Pseudo-Intelligent Rotation Lock for Videos on iOS

15 March 2022

iOS is missing one major, albeit a very small one in size, feature.

You can use a rotation lock for your device, which restricts its ability to change orientation. By default, an iPhone senses when it is in landscape or portrait. This was one of the key features during the iPhone introduction (using an accelerometer). It looks very cool, but in reality, it's almost useless on a phone.

Most users are just using the portrait mode all the time, and the landscape orientation is often toggled by accident while in bed or couch.

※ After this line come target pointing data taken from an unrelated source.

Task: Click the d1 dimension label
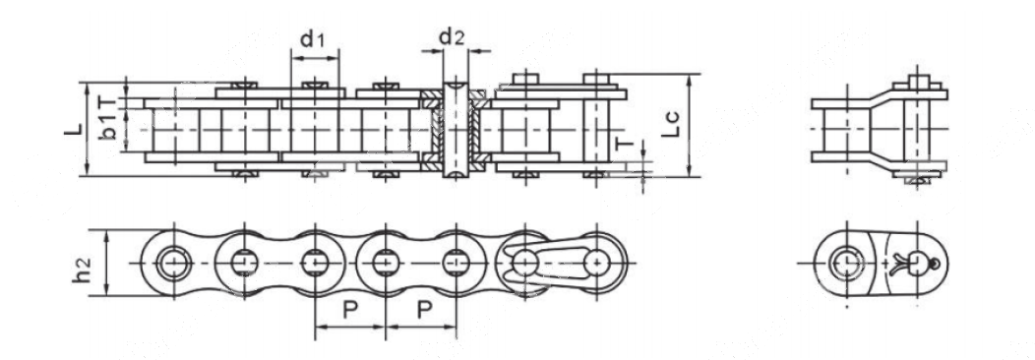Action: [312, 39]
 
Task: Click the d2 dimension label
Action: [453, 37]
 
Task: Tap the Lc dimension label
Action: [671, 124]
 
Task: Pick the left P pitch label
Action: [350, 310]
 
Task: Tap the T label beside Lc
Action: [625, 144]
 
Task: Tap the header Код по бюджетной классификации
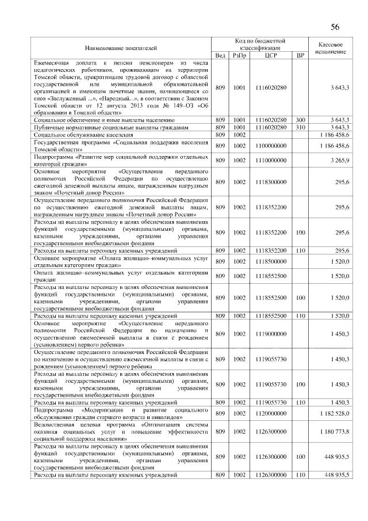click(x=260, y=44)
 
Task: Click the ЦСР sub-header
click(x=271, y=55)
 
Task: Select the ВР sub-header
click(x=300, y=55)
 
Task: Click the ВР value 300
click(x=300, y=119)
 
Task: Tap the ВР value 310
click(x=300, y=127)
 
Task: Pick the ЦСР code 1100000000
click(x=271, y=146)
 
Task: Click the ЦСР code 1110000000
click(x=271, y=161)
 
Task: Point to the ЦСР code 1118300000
click(x=271, y=182)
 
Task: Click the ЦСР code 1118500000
click(x=271, y=261)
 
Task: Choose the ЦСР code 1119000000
click(x=271, y=333)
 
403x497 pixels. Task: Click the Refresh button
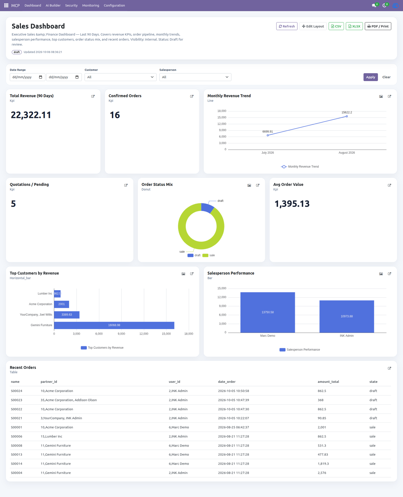tap(287, 26)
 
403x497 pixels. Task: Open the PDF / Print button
tap(378, 26)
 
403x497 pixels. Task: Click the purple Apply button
tap(370, 77)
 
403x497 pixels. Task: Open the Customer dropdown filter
tap(120, 77)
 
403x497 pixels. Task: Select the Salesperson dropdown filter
tap(195, 77)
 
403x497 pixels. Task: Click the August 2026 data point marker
tap(347, 116)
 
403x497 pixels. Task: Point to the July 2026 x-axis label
tap(268, 153)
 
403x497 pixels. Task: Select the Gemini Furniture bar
tap(114, 325)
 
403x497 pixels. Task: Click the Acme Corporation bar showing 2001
tap(62, 304)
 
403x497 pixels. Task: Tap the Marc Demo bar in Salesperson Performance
tap(268, 312)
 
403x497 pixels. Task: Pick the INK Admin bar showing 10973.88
tap(347, 316)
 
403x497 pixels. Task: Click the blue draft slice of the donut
tap(207, 208)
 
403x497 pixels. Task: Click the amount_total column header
tap(328, 382)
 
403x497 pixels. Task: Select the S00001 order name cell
tap(17, 427)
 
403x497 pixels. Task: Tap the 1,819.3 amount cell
tap(323, 464)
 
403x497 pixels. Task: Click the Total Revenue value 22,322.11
tap(31, 115)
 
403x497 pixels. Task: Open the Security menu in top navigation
tap(71, 5)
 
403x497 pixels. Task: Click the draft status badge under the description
tap(17, 52)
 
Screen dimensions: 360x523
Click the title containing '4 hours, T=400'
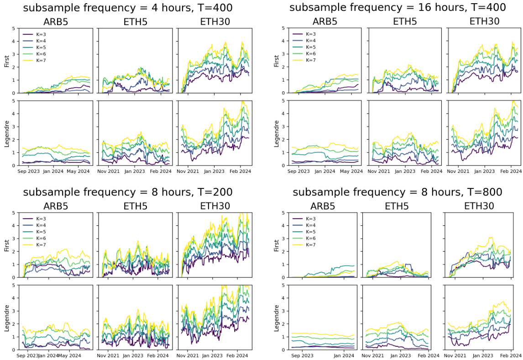point(127,7)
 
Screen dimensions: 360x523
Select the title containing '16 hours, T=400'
point(397,7)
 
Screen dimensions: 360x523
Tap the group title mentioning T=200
point(127,192)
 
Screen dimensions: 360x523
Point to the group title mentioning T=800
point(397,192)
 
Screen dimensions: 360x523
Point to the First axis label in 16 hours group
point(276,61)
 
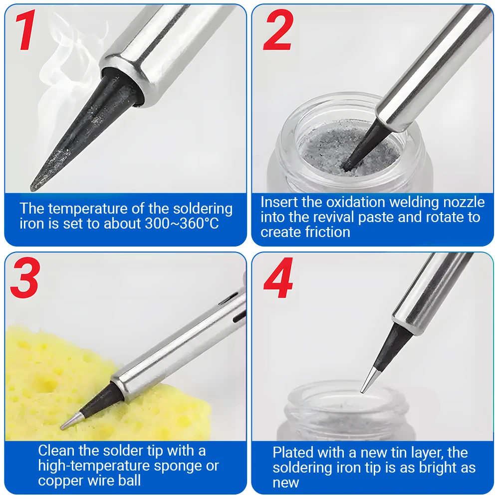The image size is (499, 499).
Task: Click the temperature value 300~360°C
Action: pyautogui.click(x=182, y=224)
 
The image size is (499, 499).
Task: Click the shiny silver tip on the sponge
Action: pyautogui.click(x=71, y=421)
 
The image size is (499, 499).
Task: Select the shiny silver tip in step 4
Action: pyautogui.click(x=369, y=380)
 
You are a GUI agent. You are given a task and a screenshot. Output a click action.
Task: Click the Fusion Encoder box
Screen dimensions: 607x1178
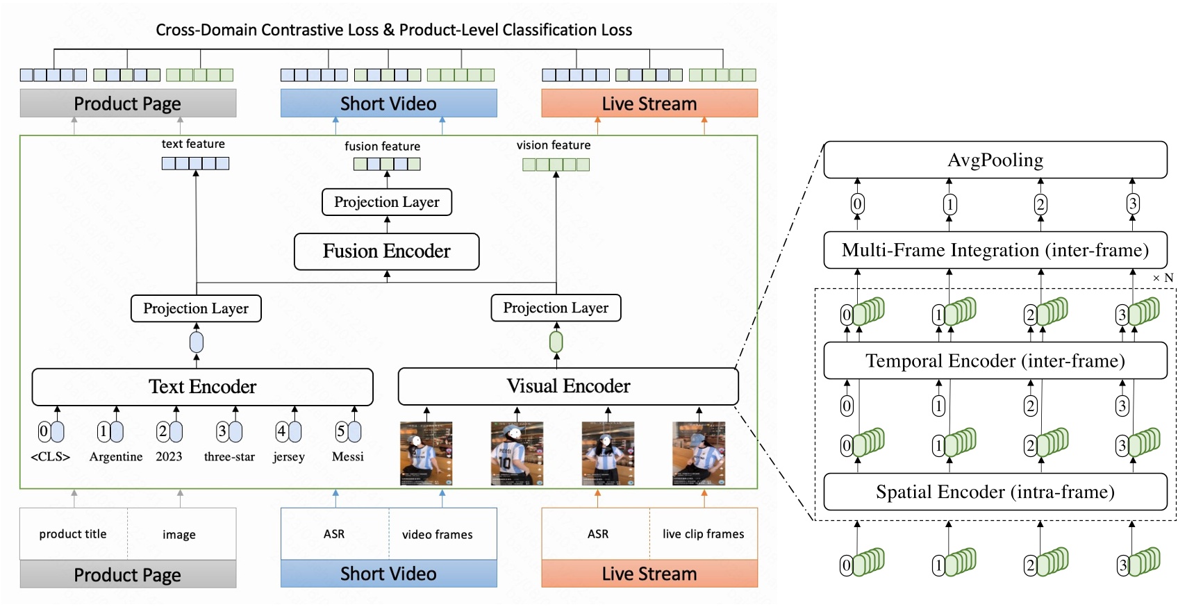(386, 251)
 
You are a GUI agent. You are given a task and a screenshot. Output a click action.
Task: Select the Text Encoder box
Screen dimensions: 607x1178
(202, 387)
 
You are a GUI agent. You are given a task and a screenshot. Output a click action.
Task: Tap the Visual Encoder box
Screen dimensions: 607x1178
(567, 386)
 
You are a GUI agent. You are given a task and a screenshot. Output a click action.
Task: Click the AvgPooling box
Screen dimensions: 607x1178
(995, 160)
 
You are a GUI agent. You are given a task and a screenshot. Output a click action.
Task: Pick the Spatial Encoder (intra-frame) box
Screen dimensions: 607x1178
(995, 492)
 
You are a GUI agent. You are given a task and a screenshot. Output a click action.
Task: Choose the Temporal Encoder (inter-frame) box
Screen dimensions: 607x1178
(995, 360)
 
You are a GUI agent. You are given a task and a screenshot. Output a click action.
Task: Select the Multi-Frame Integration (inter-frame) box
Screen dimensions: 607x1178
(995, 250)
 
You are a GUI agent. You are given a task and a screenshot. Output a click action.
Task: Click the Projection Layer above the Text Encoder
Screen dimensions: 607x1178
(196, 308)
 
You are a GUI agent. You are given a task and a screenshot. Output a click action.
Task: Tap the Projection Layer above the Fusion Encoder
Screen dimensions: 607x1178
(386, 202)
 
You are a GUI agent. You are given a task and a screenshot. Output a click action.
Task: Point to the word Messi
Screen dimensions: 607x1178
(347, 457)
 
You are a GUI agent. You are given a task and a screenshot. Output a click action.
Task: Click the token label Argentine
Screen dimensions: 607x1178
(116, 457)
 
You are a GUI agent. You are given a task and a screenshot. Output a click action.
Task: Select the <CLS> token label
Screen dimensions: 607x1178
(50, 457)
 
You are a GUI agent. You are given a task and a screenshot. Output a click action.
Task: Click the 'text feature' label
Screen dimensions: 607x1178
(193, 144)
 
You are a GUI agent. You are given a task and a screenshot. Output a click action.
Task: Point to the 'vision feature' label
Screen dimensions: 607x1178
(554, 145)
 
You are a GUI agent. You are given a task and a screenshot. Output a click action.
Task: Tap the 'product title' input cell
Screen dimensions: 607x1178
(73, 534)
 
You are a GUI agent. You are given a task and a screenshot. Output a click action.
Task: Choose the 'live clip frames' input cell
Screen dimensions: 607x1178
(703, 534)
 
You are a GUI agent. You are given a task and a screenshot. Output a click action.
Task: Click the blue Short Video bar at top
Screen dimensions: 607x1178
(388, 103)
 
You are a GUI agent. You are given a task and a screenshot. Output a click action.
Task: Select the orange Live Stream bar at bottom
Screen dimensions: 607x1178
(649, 574)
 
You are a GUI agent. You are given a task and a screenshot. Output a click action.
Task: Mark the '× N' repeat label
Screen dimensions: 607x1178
(1163, 278)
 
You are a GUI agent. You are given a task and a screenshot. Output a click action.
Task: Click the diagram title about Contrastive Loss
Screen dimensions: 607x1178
(394, 30)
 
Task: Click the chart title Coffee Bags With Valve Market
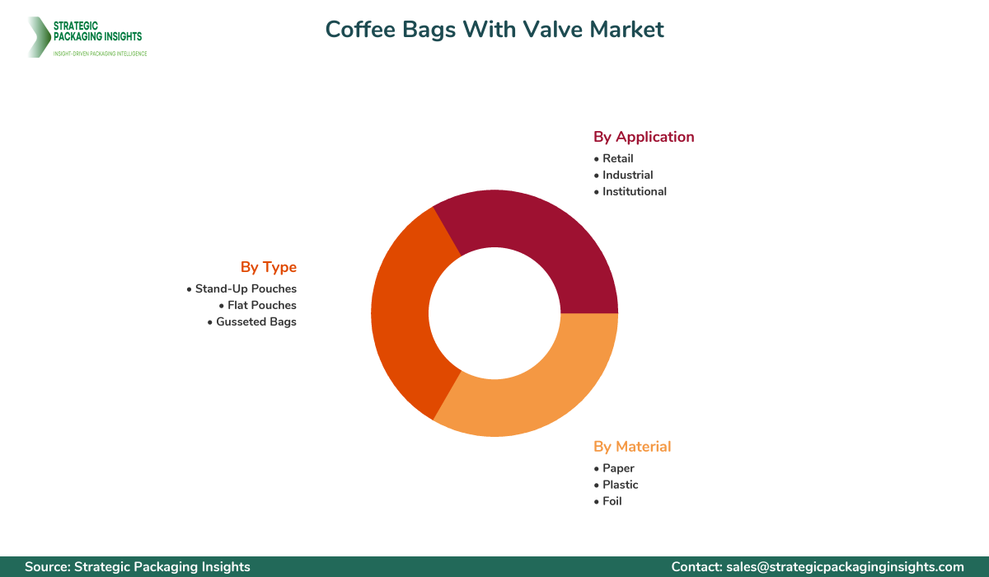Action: click(494, 29)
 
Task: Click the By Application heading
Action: click(644, 137)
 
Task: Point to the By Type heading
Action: click(269, 267)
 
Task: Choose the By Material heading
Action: click(632, 447)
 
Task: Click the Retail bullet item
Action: click(617, 158)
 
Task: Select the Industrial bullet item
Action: click(627, 175)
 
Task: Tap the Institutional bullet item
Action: click(634, 191)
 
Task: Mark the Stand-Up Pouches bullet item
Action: click(245, 288)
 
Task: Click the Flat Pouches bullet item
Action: click(261, 305)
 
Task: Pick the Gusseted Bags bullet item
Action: click(255, 321)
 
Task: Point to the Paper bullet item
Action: click(618, 468)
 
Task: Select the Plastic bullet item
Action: click(620, 485)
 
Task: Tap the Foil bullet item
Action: click(612, 501)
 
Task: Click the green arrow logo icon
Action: click(38, 37)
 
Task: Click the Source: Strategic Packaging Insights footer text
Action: click(138, 566)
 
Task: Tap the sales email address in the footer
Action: click(844, 566)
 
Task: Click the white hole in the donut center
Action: click(494, 313)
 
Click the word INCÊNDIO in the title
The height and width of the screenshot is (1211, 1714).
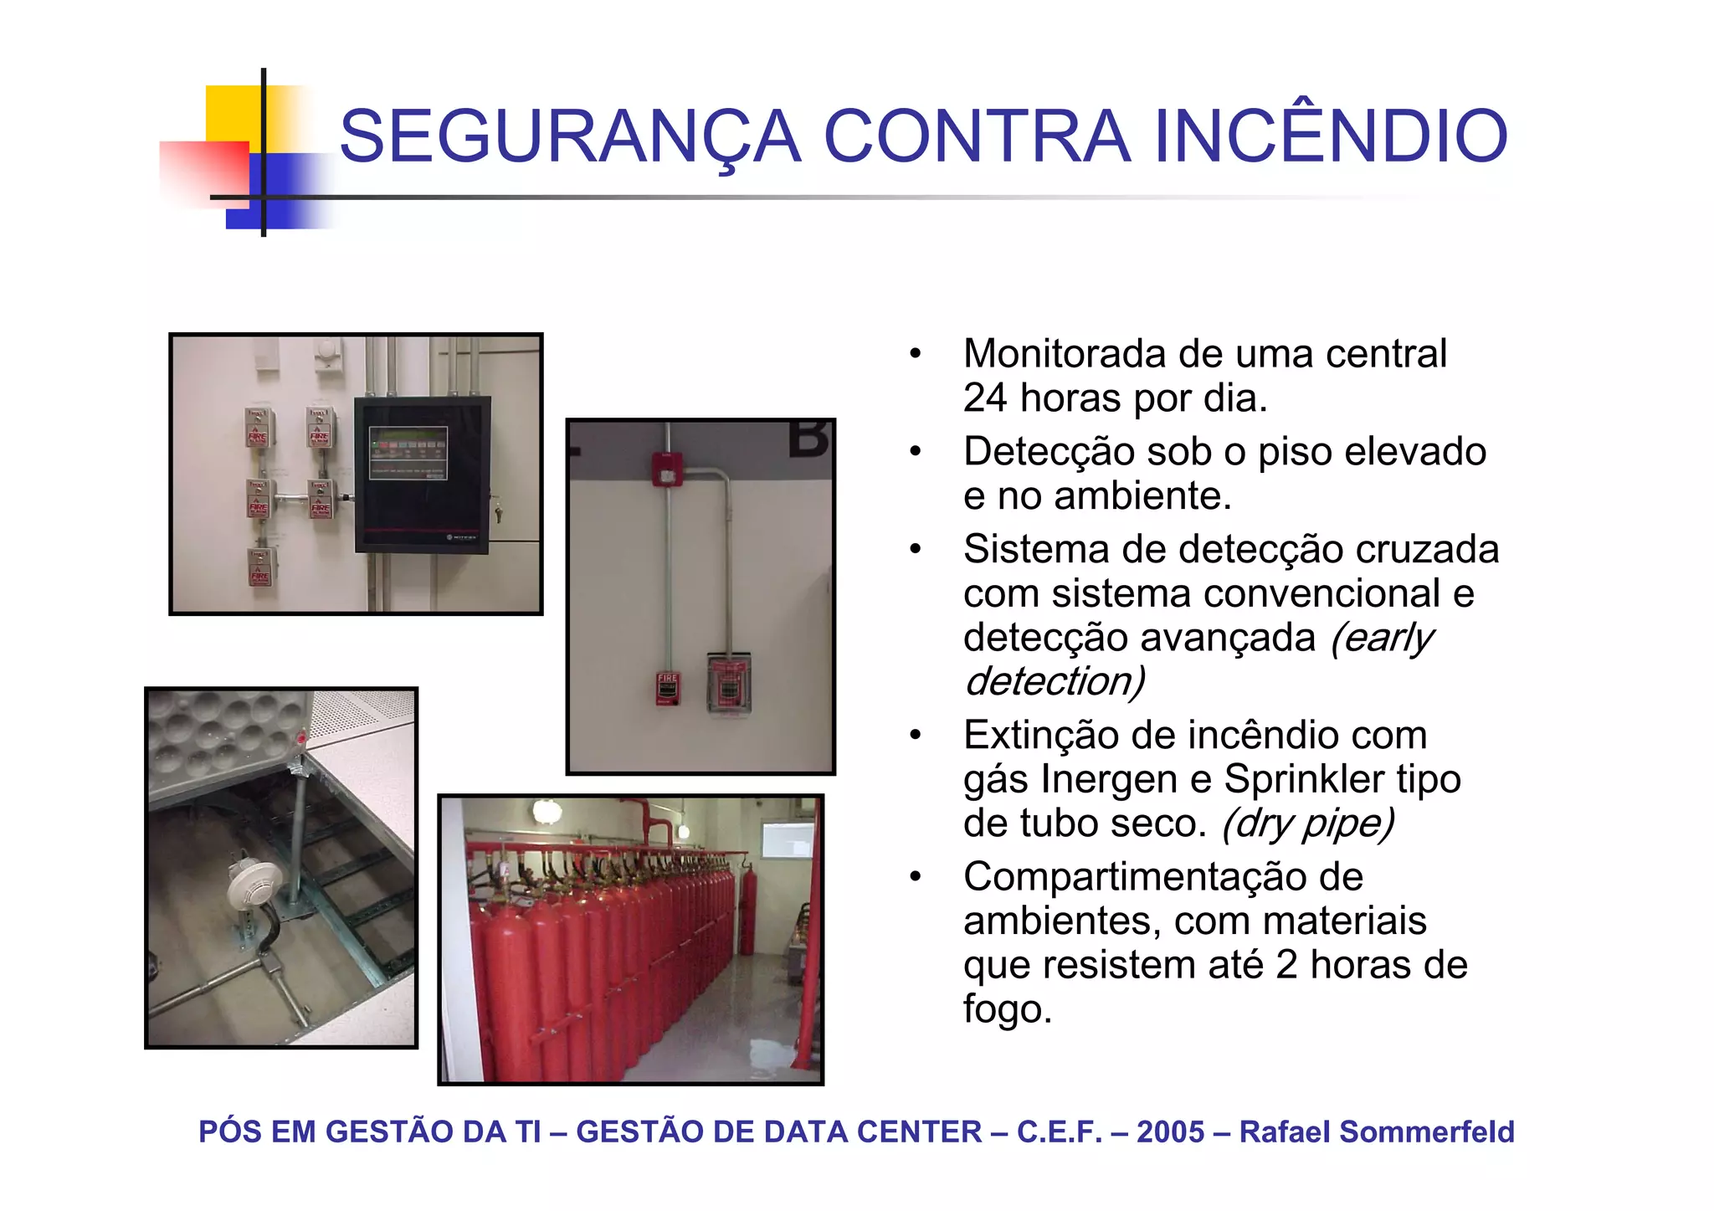point(1331,136)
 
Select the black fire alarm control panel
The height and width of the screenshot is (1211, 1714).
point(422,474)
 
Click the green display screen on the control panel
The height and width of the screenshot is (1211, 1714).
point(408,453)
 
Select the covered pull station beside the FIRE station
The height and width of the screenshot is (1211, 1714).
point(729,684)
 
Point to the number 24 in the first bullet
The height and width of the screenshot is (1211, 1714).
point(984,398)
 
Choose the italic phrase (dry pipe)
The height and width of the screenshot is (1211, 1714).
point(1308,824)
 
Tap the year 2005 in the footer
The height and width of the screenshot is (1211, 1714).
point(1170,1131)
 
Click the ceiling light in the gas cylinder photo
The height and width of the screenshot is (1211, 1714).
point(546,810)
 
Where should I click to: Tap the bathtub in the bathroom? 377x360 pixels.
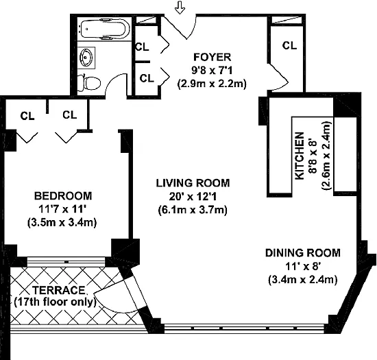(105, 29)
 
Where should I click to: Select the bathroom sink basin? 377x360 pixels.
(86, 58)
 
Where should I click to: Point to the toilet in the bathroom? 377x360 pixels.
(89, 83)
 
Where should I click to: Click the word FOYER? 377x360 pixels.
(212, 57)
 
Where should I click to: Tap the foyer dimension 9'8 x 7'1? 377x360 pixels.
(212, 71)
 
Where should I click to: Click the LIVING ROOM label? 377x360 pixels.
(193, 183)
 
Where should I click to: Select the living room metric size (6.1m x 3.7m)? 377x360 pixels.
(193, 211)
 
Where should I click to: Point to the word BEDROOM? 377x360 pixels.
(63, 196)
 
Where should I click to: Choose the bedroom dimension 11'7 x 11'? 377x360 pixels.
(62, 209)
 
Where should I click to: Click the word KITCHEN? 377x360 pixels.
(300, 156)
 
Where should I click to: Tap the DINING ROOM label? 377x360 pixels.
(303, 253)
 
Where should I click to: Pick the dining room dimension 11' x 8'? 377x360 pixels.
(303, 267)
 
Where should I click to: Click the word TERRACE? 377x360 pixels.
(59, 290)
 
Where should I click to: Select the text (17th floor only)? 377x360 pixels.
(55, 302)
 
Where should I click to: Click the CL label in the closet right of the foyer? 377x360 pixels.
(289, 45)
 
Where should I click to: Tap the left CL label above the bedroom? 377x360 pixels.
(27, 116)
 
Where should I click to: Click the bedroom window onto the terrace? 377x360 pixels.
(66, 262)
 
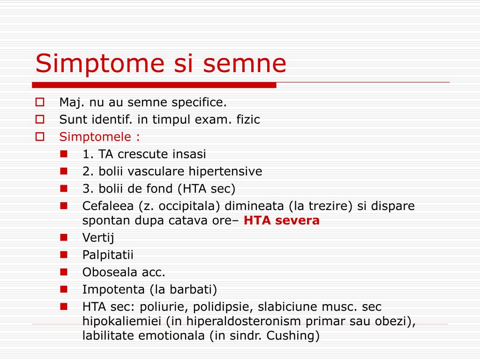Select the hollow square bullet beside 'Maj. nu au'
pos(40,102)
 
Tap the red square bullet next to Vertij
pos(64,237)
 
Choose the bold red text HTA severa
pos(282,221)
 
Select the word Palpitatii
pos(108,255)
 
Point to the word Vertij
pos(98,238)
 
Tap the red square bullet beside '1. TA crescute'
pos(64,154)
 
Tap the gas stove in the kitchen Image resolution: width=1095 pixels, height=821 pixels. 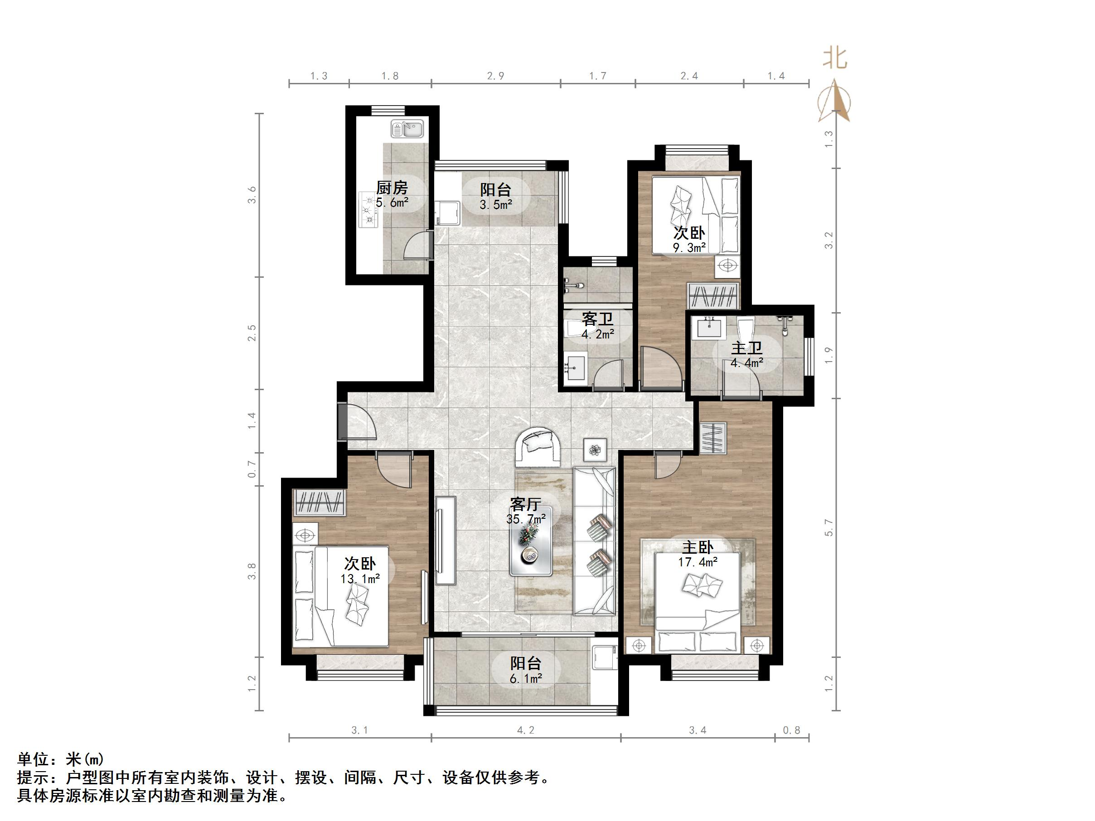(x=368, y=210)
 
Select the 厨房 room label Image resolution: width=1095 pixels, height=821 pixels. (x=392, y=188)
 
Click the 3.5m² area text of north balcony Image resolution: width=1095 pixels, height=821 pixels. (x=495, y=204)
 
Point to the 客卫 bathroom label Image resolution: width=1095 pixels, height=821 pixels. (x=597, y=319)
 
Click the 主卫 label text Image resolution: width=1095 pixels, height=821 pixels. (x=747, y=348)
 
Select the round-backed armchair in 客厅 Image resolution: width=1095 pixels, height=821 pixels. (x=538, y=447)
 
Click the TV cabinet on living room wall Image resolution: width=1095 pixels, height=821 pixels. (x=446, y=541)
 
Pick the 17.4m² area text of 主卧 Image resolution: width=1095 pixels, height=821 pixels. (x=698, y=562)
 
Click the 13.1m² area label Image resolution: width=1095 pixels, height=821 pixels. (x=360, y=578)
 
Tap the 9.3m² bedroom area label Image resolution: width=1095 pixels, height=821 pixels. (x=689, y=247)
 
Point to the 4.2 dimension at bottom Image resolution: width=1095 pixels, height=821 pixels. (x=526, y=730)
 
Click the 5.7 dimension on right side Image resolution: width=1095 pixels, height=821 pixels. (x=829, y=527)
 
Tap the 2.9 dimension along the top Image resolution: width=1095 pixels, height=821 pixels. (x=495, y=76)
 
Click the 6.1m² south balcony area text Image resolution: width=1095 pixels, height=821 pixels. (x=526, y=678)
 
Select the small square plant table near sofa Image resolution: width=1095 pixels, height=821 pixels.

That's why many users are activating the rotation lock permanently (I'm in this category). This is how it looks like:

Rotation lock

When it's active (like in the screenshot above), your device will never rotate automagically. You can stay in portrait orientation forever.

This is perfect, except for one thing: videos. Videos are the only thing you want to see in landscape, not portrait.1

Since tons of videos are consumed through YouTube, the problem is particularly egregious there. Fortunately, YouTube added a way to switch a video to landscape, even when in portrait orientation (by using the fullscreen button), locked or not.

It's not as practical as physically rotating the phone though.


A few years ago, iOS' built-in Shortcuts2 app added "Automation" triggers.

With this, you can program an action when something happens on your phone. For example, if you open a certain app, you can automatically trigger something… like enabling or disabling the orientation lock! You can see where we are going…

  1. Open Shortcuts (it should be installed by default now)
  2. Go to the Automation tab
  3. Create 2 automations:

    1. The first one is for when some apps are opened (disabling the rotation lock)
    2. The second does the reverse, when the same apps are closed (enabling the rotation lock again)
  4. Obviously, set it to YouTube (and any other app necessary)

You should have this by the end:

Automations

Thanks to this automation, I keep the rotation lock activated all the time, but still physically rotate my device to play videos in landscape.

This trick is not new at all. It was feasible since iOS 13 or 14, so why am I talking about this? Until now, everytime the trigger would activate, iOS would throw an annoying notification:

Notification

Because of that, I could never recommend this tip to anyone. However, today Apple released iOS 15.4, which finally allows an automation to hide its notification.


Now, let's hope for a real “Lock orientation except when playing videos” setting.


  1. Well, portrait videos are becoming a thing thanks to TikTok and modern social networks, but that's another matter.

  2. Shortcuts, previously Workflow, was bought by Apple and integrated into the system as its native automation app for power users. It's great.